"""

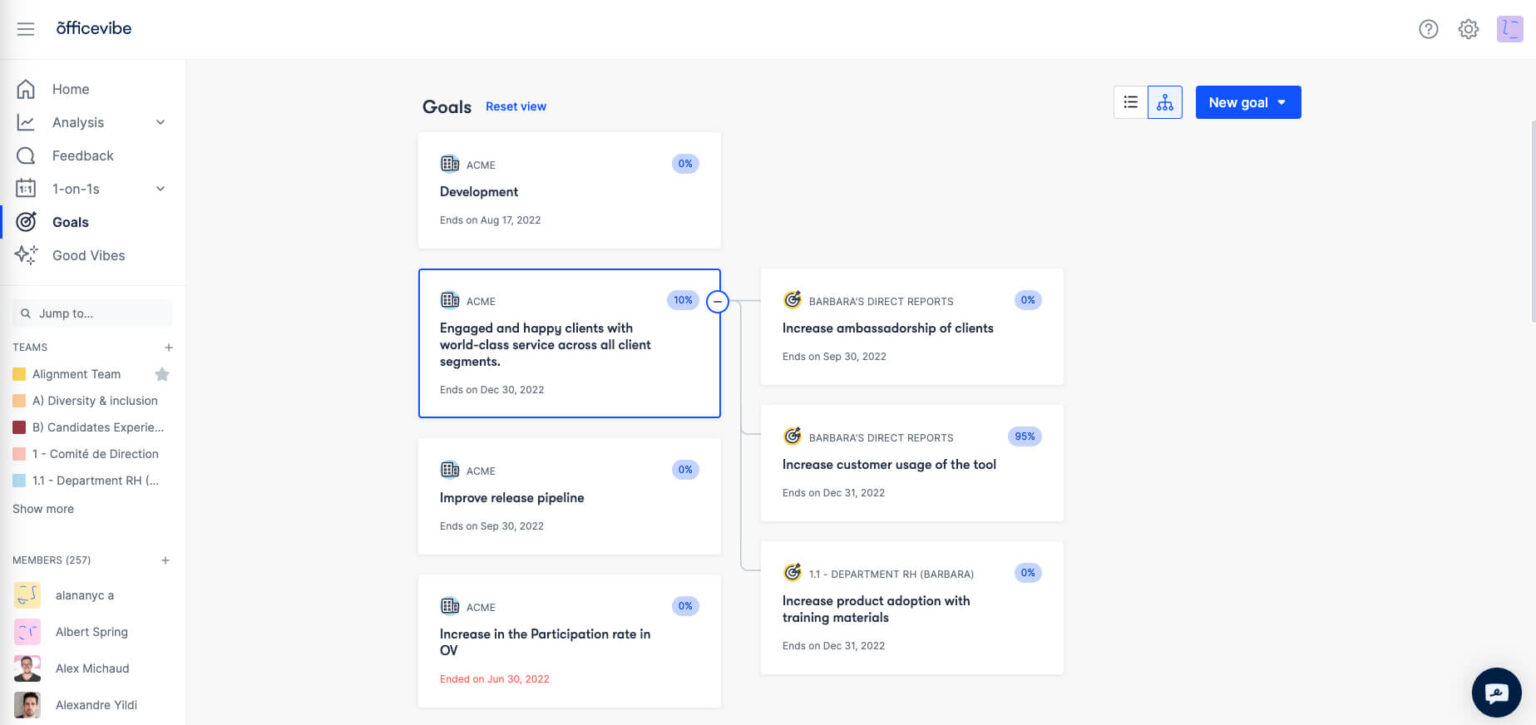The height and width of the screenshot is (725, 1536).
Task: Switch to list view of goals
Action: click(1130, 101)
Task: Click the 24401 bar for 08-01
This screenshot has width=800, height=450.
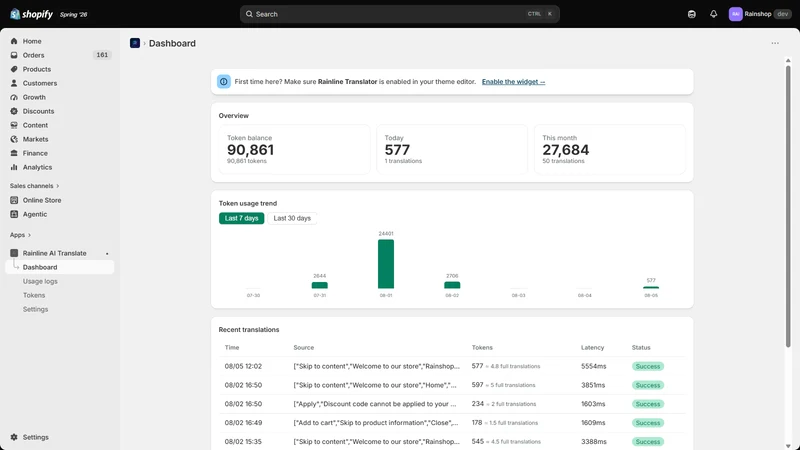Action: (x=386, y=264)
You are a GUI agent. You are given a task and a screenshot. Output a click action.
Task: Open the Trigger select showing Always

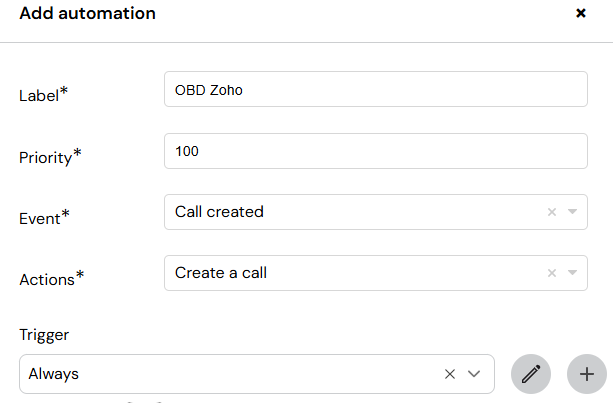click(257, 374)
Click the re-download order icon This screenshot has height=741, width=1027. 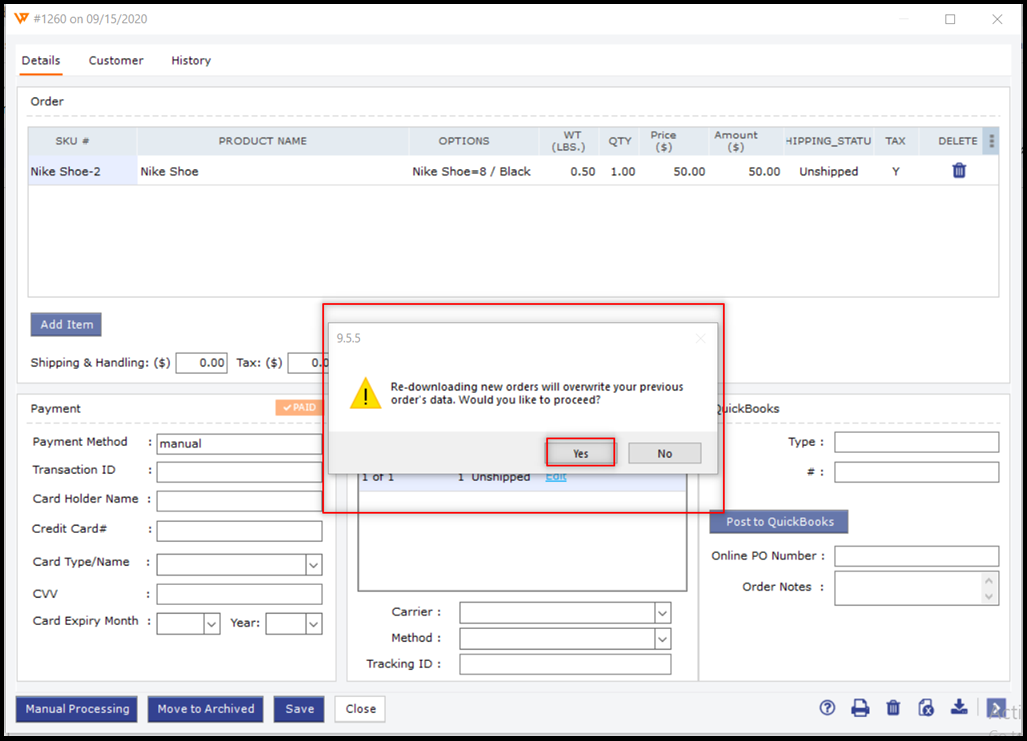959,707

"""
"""

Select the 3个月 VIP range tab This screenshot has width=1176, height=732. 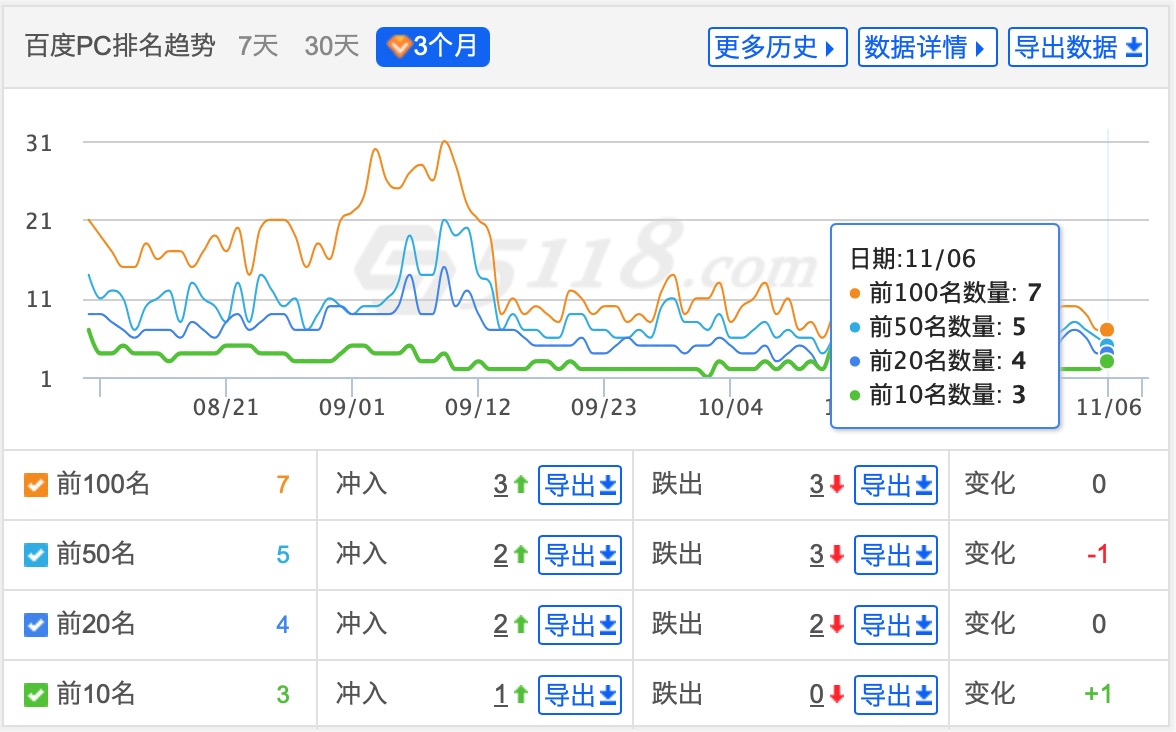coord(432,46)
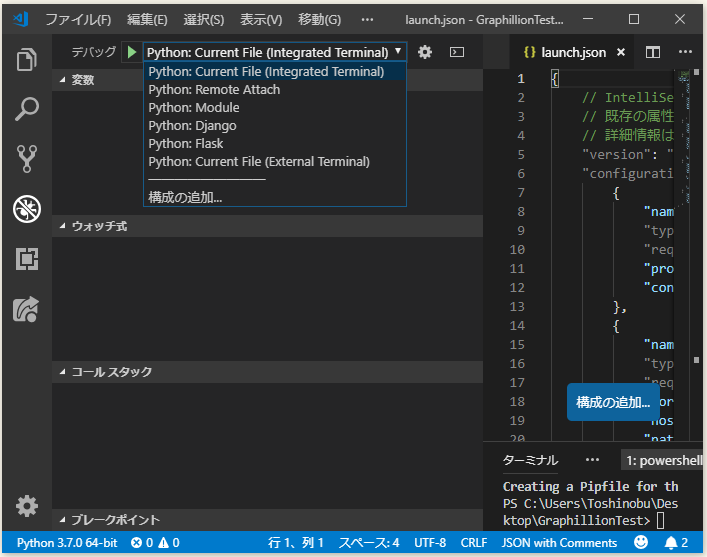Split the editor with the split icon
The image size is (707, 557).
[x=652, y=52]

"""

What you should do
Change "screenshot" to "screen capture" in the material from the line with "Task: Click the 24401 bar for 08-01" to the line with "click(257, 374)", keeping everything else the same, and return only those lines. Omit the pictures from your answer.

Result of this task
Task: Click the 24401 bar for 08-01
This screen capture has width=800, height=450.
Action: (x=386, y=264)
You are a GUI agent. You are given a task and a screen capture. Output a click action.
Task: Open the Trigger select showing Always

click(257, 374)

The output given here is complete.